§ Task prompt
The copy should run from the line containing "The width and height of the screenshot is (1344, 896)." through the last line of the entries below, exactly as written, with pictures omitted.

[Collected data]
========================================
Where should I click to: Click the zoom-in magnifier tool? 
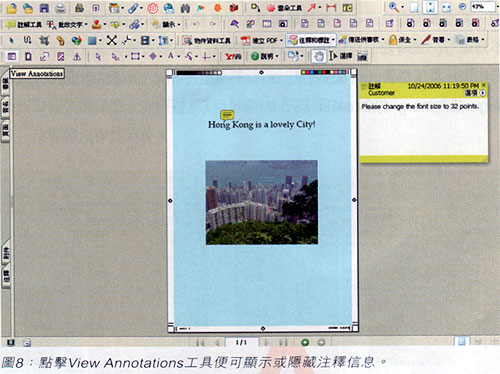394,7
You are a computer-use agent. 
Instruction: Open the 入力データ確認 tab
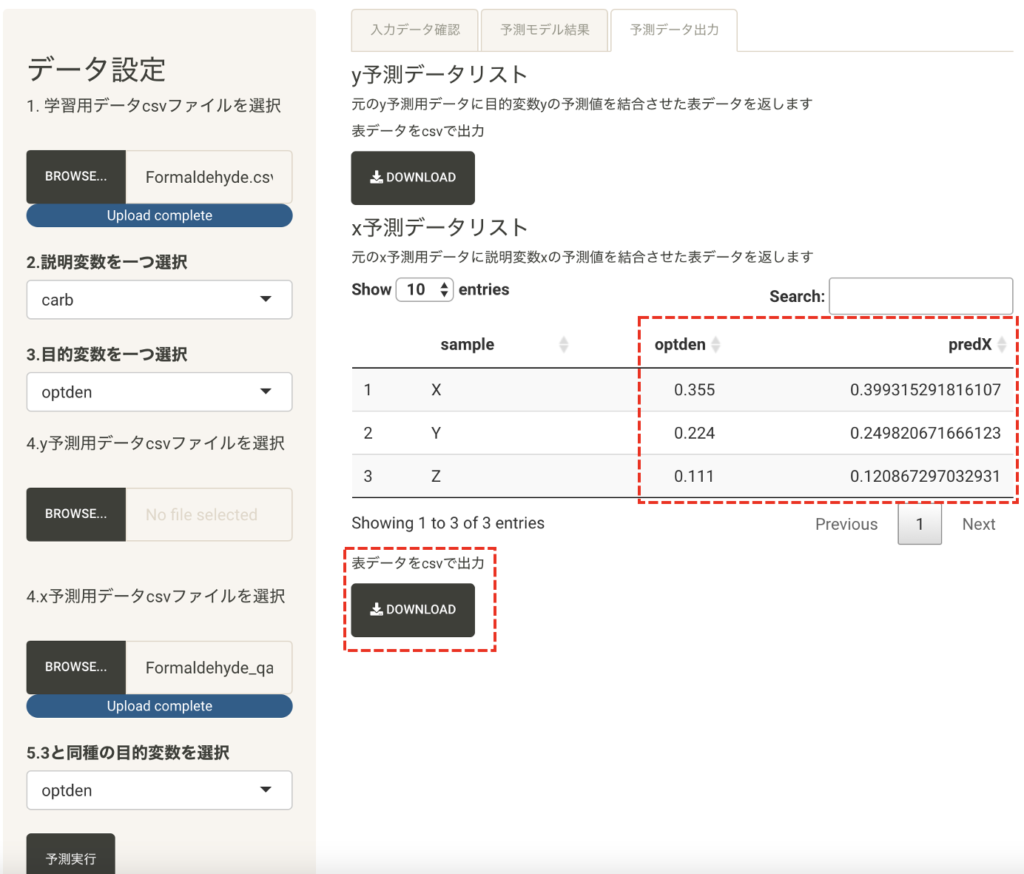pyautogui.click(x=415, y=30)
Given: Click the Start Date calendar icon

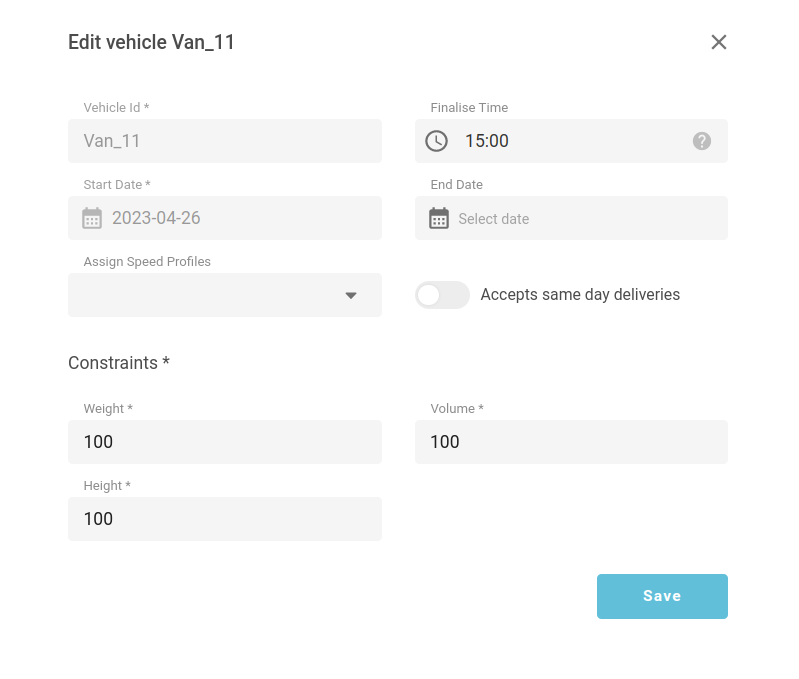Looking at the screenshot, I should click(92, 218).
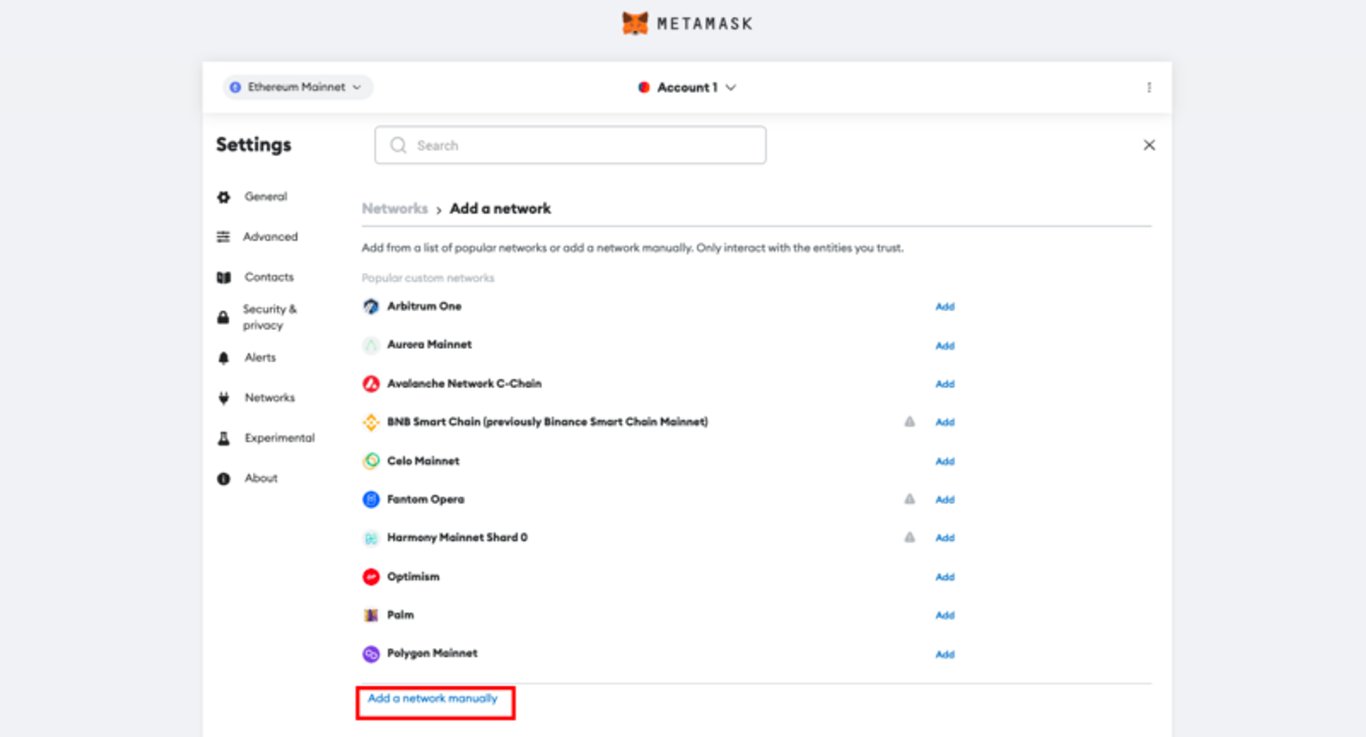This screenshot has height=737, width=1366.
Task: Expand the Ethereum Mainnet network dropdown
Action: (298, 88)
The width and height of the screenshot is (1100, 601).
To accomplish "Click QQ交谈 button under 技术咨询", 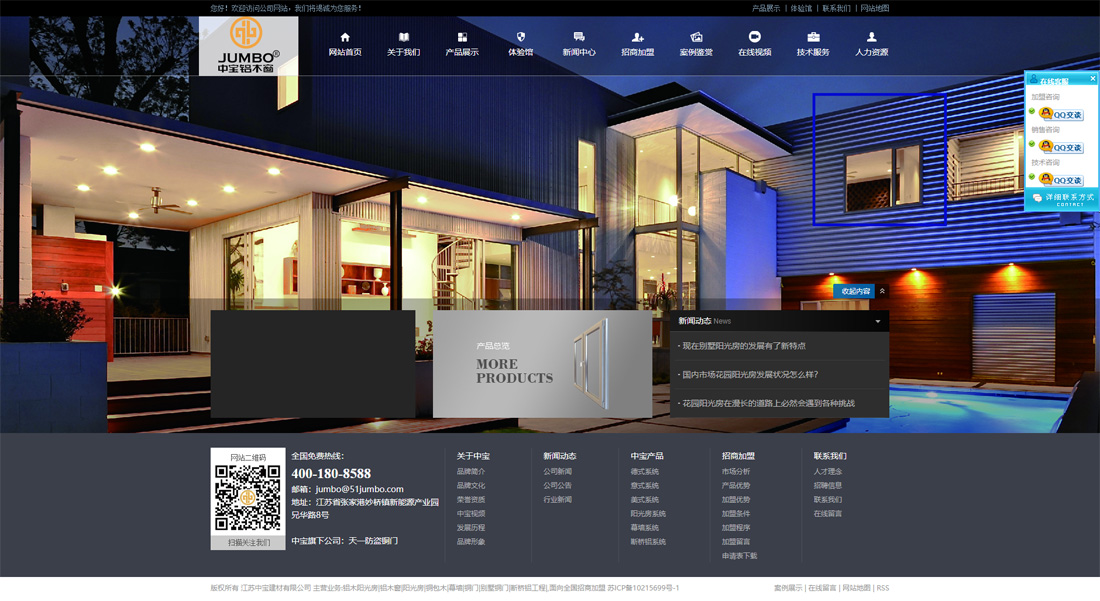I will (1061, 180).
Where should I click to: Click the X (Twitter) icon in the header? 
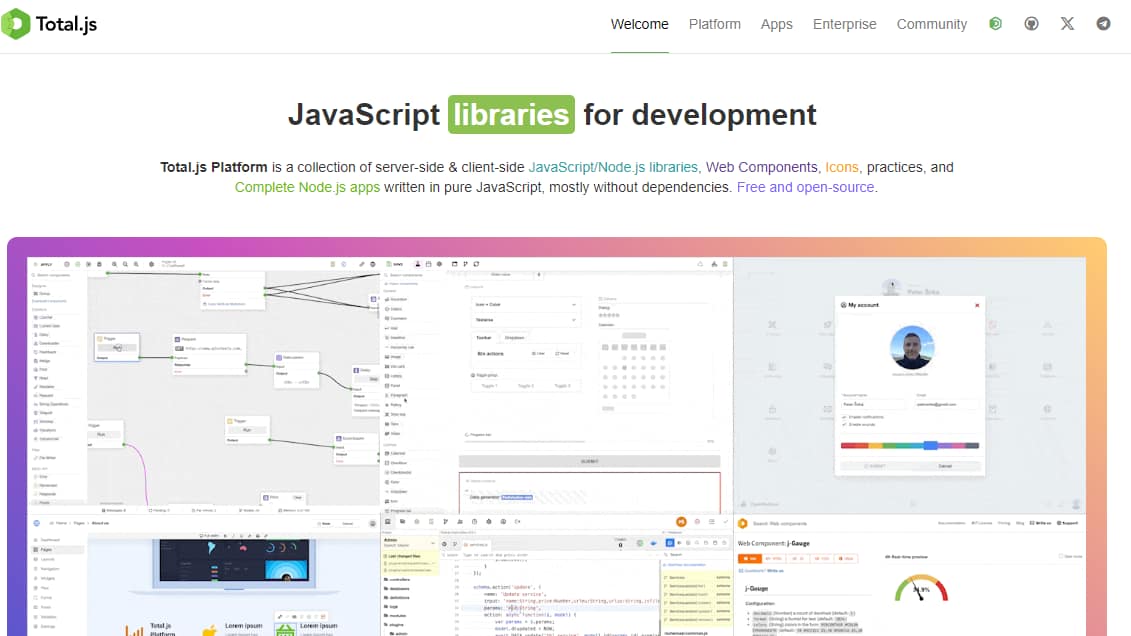(1067, 23)
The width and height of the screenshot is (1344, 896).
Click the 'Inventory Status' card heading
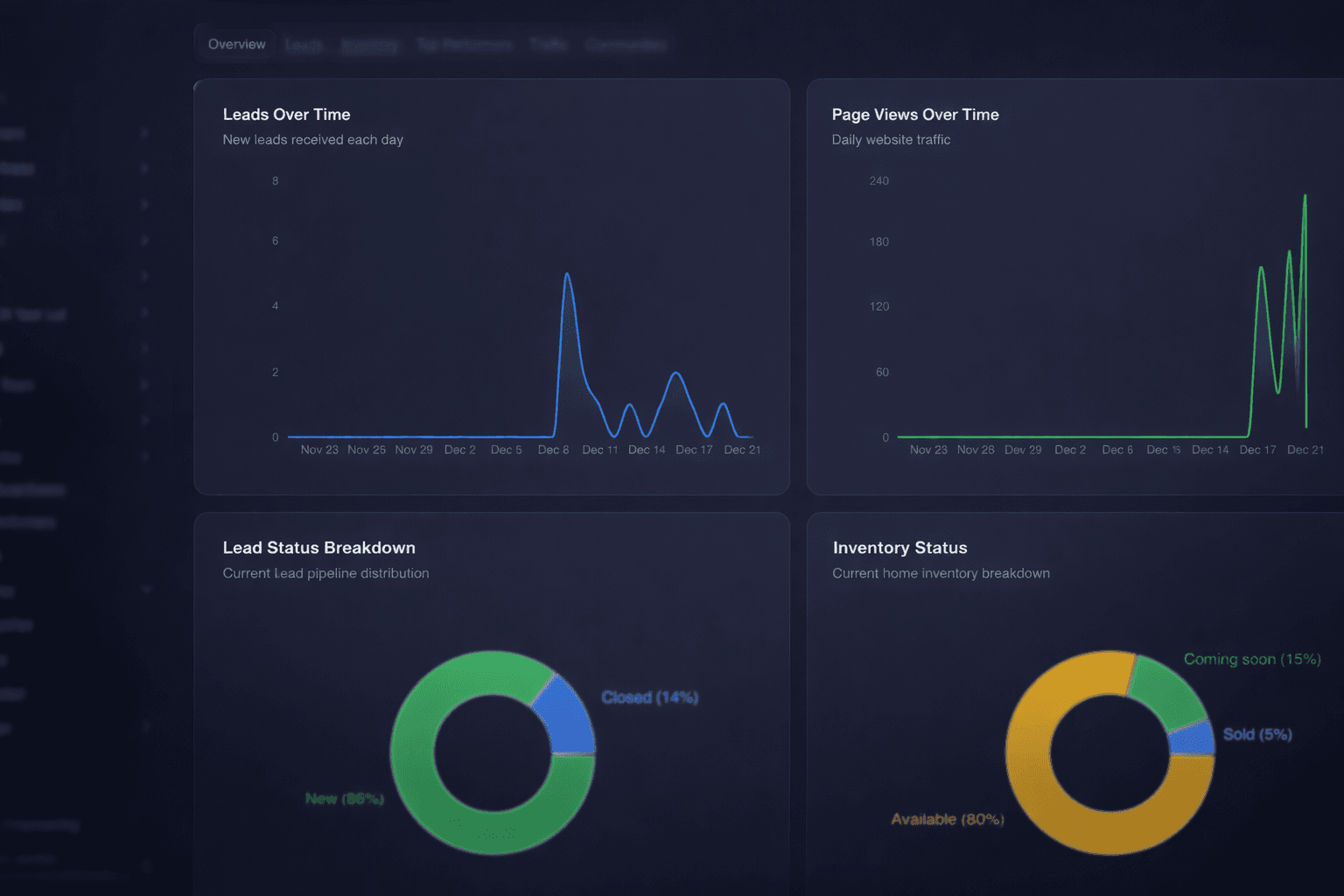(x=900, y=548)
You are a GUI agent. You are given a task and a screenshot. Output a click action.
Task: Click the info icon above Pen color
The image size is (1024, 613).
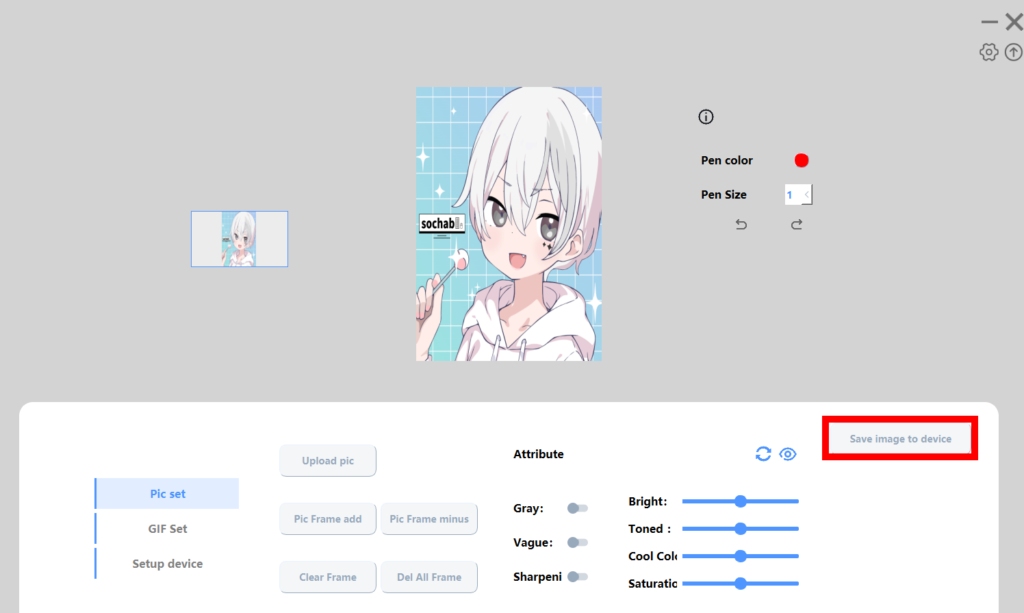tap(706, 117)
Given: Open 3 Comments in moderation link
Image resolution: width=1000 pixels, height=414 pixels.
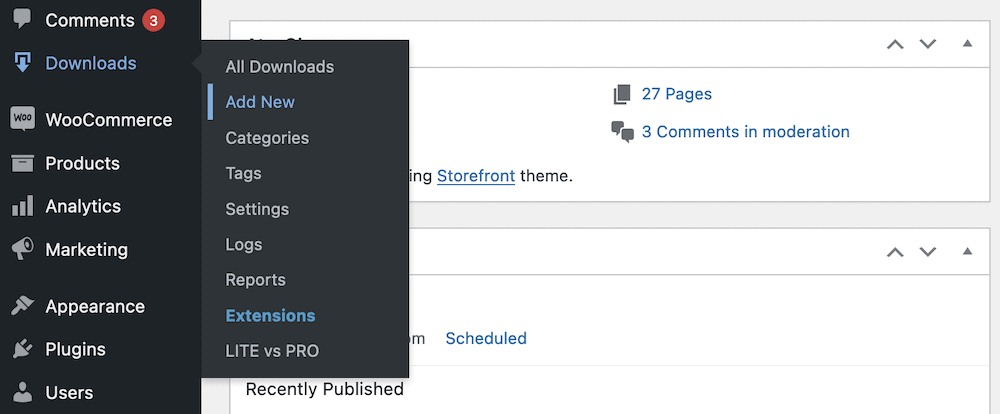Looking at the screenshot, I should pos(746,131).
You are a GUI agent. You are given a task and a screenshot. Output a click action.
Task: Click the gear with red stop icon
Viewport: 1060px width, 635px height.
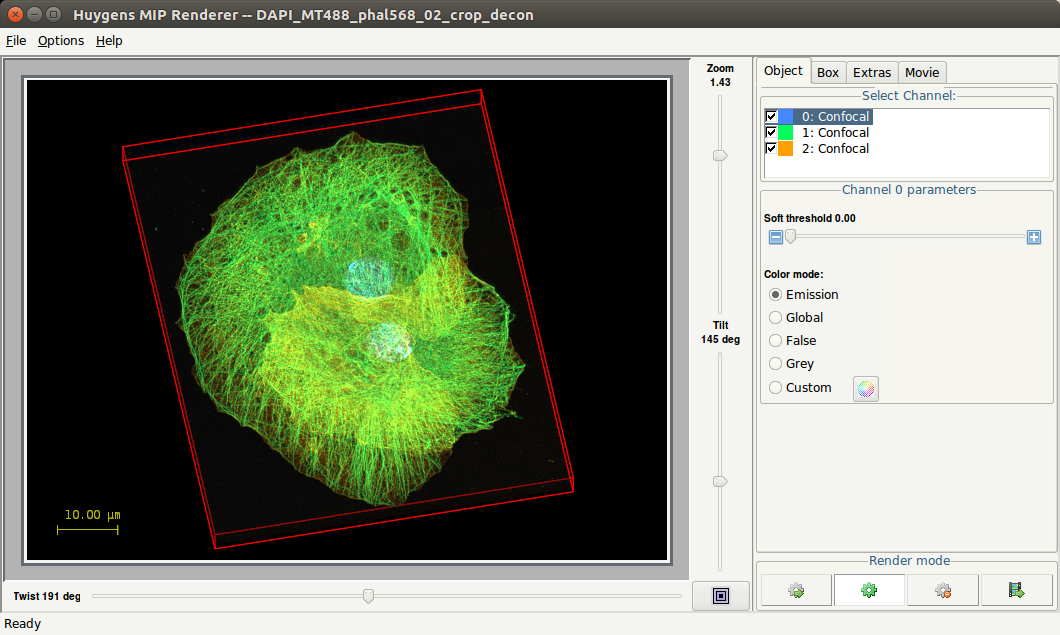coord(943,591)
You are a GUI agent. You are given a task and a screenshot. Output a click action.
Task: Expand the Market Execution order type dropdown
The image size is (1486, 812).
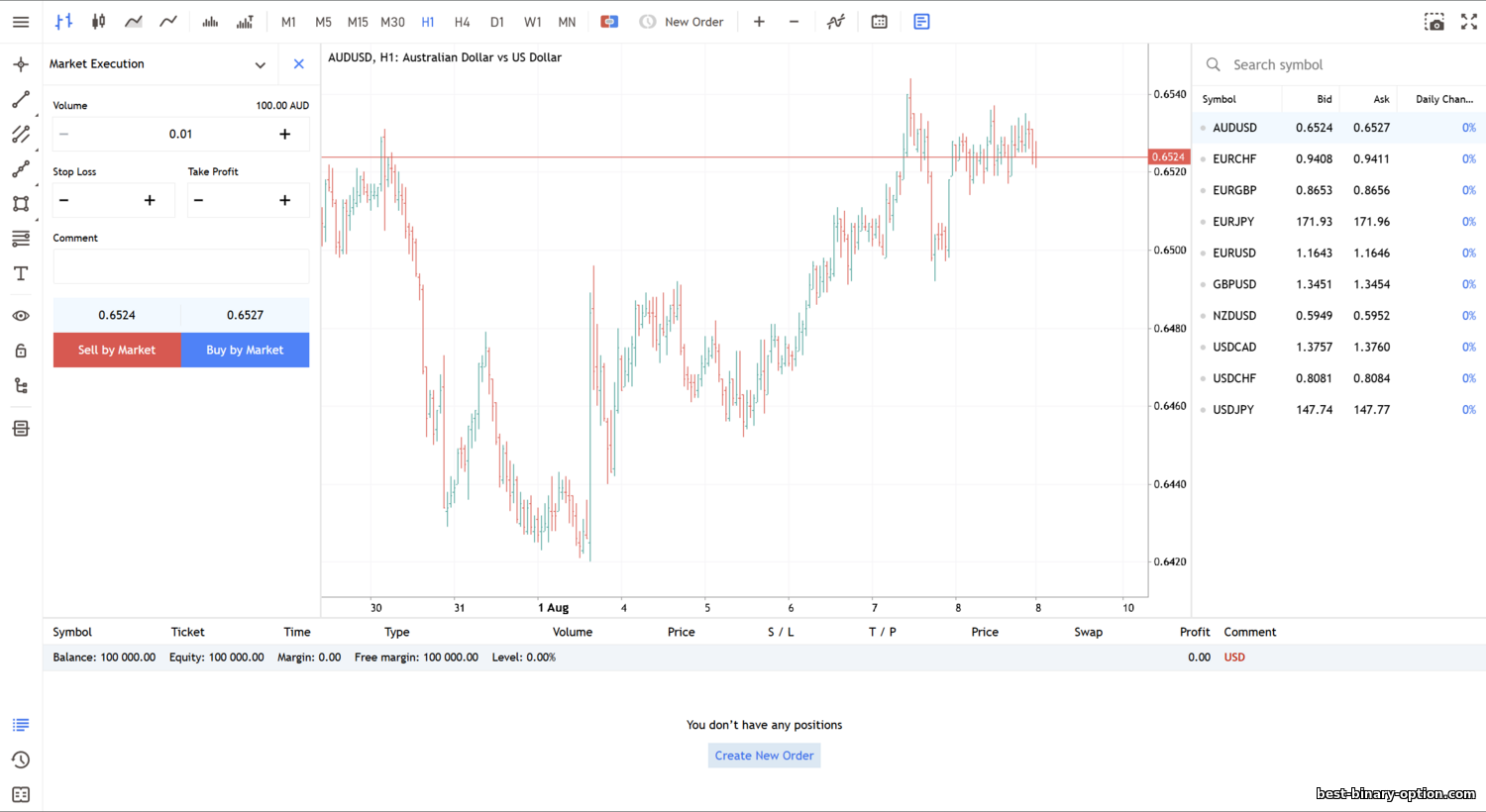[x=260, y=64]
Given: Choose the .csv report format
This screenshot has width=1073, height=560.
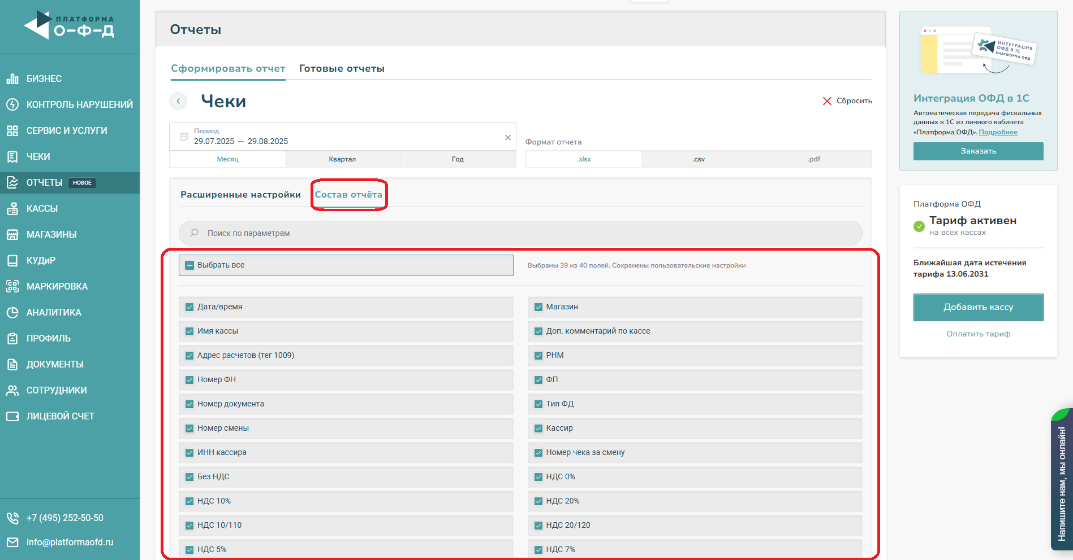Looking at the screenshot, I should tap(698, 159).
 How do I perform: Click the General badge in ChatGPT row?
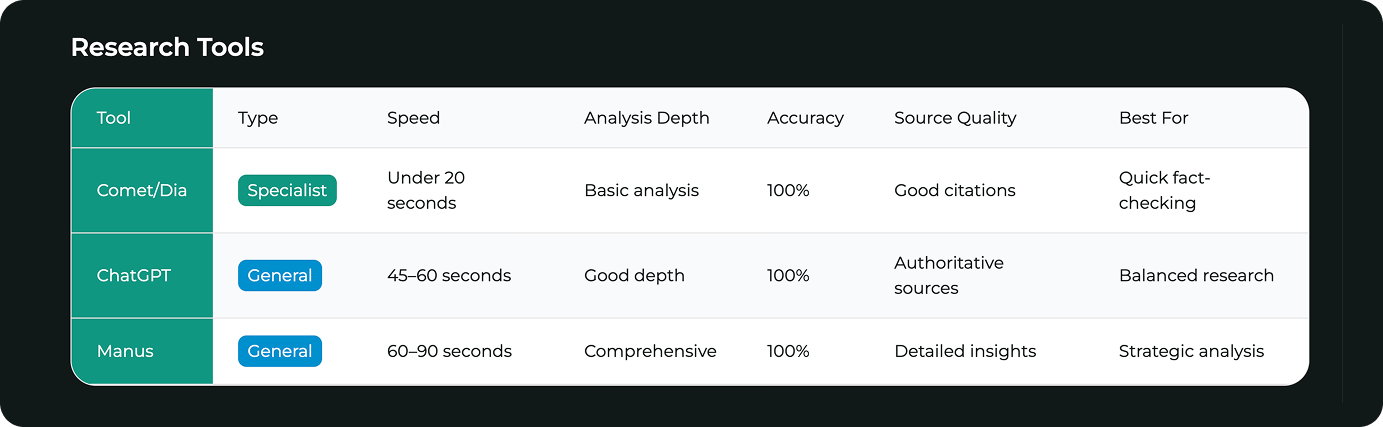coord(280,275)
========================================
§ Solution to this task
The width and height of the screenshot is (1344, 896).
Click the 'Inventory Status' card heading
(x=900, y=548)
You are a GUI agent. You are given a task and a screenshot. Output a click action.
Task: Click the info icon above Pen color
The image size is (1024, 613).
tap(706, 117)
Given: Open 3 Comments in moderation link
Image resolution: width=1000 pixels, height=414 pixels.
Looking at the screenshot, I should pos(746,131).
You are a GUI agent. You are given a task and a screenshot. Output a click action.
Task: Click the gear with red stop icon
Viewport: 1060px width, 635px height.
coord(943,591)
You are a GUI agent. You are given a task and a screenshot. Output a click action.
Task: Expand the Market Execution order type dropdown
The image size is (1486, 812).
[x=260, y=64]
Given: Choose the .csv report format
This screenshot has width=1073, height=560.
Looking at the screenshot, I should tap(698, 159).
 How do I perform: Click the General badge in ChatGPT row?
coord(280,275)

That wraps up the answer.